I glanced at the box in my arms. Bertie? And her cell phone? I turned to tell her that she must have been crazy, but she’d already left. Maybe I could still catch up to her. I grabbed my pack and hustled off the bus. She was nowhere. I never thought she could move that fast. And how could she just leave Bertie—?
But then Diane was there, her green eyes staring up at me, and I couldn’t move at all. All I could think was what an idiot I’d been and that I’d do anything to fix this.
“What’s that?” she said.
Oh. The box. “I don’t know… There was this old lady from the bus…” Nope. Nowhere. Maybe I should have gone to lost and found inside the station, see if—
“But my name’s on it.” She gave me a little teasing grin. “Maybe you’re still a little drunk from last night. Eddie told me about your phone.”
I looked down again. And, indeed, “Diane” was written on the wrapping paper. With a heart around it. When did she—? “No, I’m, uh, fine.”
She hooked her arm through mine. “Hon, you’re looking a little pale. You want to go somewhere and get a cup of coffee and talk?”

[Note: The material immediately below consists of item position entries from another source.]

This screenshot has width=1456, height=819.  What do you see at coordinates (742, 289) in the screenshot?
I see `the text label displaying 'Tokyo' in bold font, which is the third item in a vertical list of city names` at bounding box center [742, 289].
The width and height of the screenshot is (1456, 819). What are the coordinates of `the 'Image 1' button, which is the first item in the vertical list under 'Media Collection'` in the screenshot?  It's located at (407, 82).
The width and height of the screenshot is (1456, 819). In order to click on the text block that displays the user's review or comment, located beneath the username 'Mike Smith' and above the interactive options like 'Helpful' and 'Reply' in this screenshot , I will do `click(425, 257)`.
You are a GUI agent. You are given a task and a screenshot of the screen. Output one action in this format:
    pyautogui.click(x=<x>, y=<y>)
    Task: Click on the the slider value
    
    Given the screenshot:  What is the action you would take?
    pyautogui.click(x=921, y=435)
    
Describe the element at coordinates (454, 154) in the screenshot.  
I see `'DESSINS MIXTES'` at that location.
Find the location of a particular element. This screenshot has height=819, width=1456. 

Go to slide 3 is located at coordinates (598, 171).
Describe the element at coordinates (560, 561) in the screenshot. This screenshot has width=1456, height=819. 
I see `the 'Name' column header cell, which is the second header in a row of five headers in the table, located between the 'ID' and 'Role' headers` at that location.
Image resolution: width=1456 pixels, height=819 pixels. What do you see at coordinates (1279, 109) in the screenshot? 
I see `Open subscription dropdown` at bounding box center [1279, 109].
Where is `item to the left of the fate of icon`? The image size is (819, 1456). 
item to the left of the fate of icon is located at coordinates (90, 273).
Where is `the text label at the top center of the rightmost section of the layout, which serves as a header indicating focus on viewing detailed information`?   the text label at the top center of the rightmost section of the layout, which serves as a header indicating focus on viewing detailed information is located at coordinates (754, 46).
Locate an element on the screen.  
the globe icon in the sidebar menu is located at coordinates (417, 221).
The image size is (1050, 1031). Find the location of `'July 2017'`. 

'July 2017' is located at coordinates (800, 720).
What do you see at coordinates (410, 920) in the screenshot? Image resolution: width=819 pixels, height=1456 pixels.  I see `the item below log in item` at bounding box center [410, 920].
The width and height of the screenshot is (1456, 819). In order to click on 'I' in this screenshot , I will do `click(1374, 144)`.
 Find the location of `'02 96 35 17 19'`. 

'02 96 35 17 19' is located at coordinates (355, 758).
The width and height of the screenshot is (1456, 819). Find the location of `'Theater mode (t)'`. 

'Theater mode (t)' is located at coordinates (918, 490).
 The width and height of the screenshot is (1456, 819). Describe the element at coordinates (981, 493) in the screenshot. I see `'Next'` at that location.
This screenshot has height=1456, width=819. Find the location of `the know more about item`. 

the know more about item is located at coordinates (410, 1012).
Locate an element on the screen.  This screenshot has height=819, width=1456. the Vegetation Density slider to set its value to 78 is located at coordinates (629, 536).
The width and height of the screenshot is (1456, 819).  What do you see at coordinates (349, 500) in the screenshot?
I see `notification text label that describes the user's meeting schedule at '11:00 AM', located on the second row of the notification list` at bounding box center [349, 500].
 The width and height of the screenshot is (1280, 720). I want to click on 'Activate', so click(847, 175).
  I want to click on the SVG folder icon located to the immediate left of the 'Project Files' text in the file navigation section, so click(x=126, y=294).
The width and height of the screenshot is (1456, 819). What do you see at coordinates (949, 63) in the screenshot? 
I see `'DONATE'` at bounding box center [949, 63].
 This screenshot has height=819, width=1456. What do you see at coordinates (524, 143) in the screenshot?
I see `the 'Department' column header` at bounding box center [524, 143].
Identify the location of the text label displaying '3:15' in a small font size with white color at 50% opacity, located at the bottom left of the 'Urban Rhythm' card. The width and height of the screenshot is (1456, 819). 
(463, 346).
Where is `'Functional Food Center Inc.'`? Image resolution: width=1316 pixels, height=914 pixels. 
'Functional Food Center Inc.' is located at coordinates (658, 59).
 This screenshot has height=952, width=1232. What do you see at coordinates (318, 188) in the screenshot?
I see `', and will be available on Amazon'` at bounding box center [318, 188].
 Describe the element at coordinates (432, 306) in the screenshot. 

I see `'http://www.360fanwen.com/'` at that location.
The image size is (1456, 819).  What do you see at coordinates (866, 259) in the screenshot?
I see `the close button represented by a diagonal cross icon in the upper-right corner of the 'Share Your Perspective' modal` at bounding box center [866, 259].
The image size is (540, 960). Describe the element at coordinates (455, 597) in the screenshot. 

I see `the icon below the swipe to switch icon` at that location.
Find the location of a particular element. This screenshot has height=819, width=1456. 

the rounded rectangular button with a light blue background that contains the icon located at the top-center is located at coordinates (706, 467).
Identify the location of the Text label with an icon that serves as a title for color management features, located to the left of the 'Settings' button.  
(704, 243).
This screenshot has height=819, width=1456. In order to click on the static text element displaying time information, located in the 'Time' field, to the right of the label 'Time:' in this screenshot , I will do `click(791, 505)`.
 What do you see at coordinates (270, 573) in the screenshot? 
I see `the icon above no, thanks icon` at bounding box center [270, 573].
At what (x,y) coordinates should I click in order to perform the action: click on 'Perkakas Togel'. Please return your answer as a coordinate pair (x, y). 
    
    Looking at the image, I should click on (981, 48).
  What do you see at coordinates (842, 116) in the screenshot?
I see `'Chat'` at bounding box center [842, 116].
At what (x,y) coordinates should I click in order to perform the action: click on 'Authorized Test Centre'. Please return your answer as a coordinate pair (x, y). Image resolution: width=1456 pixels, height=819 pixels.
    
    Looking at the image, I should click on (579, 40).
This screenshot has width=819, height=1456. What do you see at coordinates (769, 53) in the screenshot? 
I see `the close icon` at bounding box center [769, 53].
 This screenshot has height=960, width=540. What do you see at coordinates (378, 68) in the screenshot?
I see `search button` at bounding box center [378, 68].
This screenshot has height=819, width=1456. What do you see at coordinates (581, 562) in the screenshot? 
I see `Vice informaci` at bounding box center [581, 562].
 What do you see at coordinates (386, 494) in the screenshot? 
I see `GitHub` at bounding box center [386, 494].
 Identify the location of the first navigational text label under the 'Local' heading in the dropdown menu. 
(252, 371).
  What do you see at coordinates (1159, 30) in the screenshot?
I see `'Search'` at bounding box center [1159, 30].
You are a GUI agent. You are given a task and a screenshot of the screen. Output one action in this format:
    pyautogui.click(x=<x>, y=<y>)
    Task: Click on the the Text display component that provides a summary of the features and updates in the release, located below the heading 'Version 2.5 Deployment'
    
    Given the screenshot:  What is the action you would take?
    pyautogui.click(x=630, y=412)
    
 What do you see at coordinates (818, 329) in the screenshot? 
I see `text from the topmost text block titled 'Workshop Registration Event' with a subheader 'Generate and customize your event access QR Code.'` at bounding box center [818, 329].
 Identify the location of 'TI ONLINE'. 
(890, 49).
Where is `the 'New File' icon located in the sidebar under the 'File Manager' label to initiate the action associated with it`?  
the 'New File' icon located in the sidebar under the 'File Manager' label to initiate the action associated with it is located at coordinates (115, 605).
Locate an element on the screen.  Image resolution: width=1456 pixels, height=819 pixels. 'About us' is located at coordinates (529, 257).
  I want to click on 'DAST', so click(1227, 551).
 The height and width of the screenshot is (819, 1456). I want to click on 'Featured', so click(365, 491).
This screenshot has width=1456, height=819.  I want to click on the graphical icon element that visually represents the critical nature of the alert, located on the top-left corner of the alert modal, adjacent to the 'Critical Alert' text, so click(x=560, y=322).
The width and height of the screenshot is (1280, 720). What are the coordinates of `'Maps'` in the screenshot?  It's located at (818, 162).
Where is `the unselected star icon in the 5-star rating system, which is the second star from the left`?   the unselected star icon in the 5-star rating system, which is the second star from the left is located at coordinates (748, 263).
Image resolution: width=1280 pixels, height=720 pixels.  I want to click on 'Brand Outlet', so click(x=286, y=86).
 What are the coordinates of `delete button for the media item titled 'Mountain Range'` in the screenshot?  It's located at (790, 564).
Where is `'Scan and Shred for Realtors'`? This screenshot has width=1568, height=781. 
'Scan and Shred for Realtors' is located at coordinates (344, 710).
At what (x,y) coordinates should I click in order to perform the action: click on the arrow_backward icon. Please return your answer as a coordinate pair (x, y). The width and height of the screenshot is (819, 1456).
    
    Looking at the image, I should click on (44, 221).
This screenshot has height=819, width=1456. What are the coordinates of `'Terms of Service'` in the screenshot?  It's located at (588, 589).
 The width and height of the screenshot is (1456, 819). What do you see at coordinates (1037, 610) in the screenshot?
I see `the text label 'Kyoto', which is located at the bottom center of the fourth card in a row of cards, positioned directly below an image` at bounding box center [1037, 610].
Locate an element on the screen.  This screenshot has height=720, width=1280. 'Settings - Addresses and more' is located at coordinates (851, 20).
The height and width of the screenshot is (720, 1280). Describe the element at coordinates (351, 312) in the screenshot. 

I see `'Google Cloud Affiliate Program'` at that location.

I nodded. More than anything, I wanted to talk to her. Or at least try. I let her lead me to the diner across the street, a favorite of ours. She ordered us some coffee and before I could protest she had the box on the table and started opening it like a kid at Christmas. My heart was hammering and I wanted to stop her but what could I say? No, it’s not for you? That some crazy old lady left her husband’s ashes in there with her cell phone and wrote your name on the wrapping, maybe while I was daydreaming and maybe—
It was a punch bowl. My throat went dry. That old lady was nuts. Or I was. Maybe I was still drunk. I gulped my water, buying a moment for some kind of excuse. She’d put Bertie’s ashes in a punch bowl? But the box hadn’t been nearly heavy enough…
As she opened the top, I glanced up, preparing to say—I had no idea what. But she was smiling.
“It’s perfect,” she said. And took it out so I could see. No ashes. No cell phone. Just a bowl. “It’s acrylic.” She tapped a polished nail against it. “Unbreakable.”
Unbreakable. How the heck did she know about… “Unbreakable?”
“Yeah.” She turned it around in her Tinkerbell-delicate fingers. “This was the one Aunt Mary was supposed to have sent. Kinda glad you broke it, tell you the truth. If people would only use the registry. I specifically picked out things that weren’t so…fragile.”
“You picked…” But half my brain was still thinking about my seat mate. Damn, why hadn’t I even asked her name? Now all I wanted to do was thank her. “Did you see a little old lady get out of the bus, maybe a few people before me? Tiny thing, blue eyes, white hair…she’d been sitting next to me by the window all the way up.”
Diane’s mouth softened. “I watched your bus come into the lot, circle around and park. Nobody was sitting next to you that I saw.”
Nobody was sitting… She was tiny, but she wasn’t that tiny.
Diane pressed her cool, pretty hand over mine and gave me a patient smile. “Maybe you are still a little drunk, hon. Come on, let’s go back to my house and you can take a nap and I’ll put this with the rest of the incredibly unbreakable gifts and we can talk later.”
I nodded dumbly and picked up the bowl. I didn’t even like punch. Maybe I could learn to.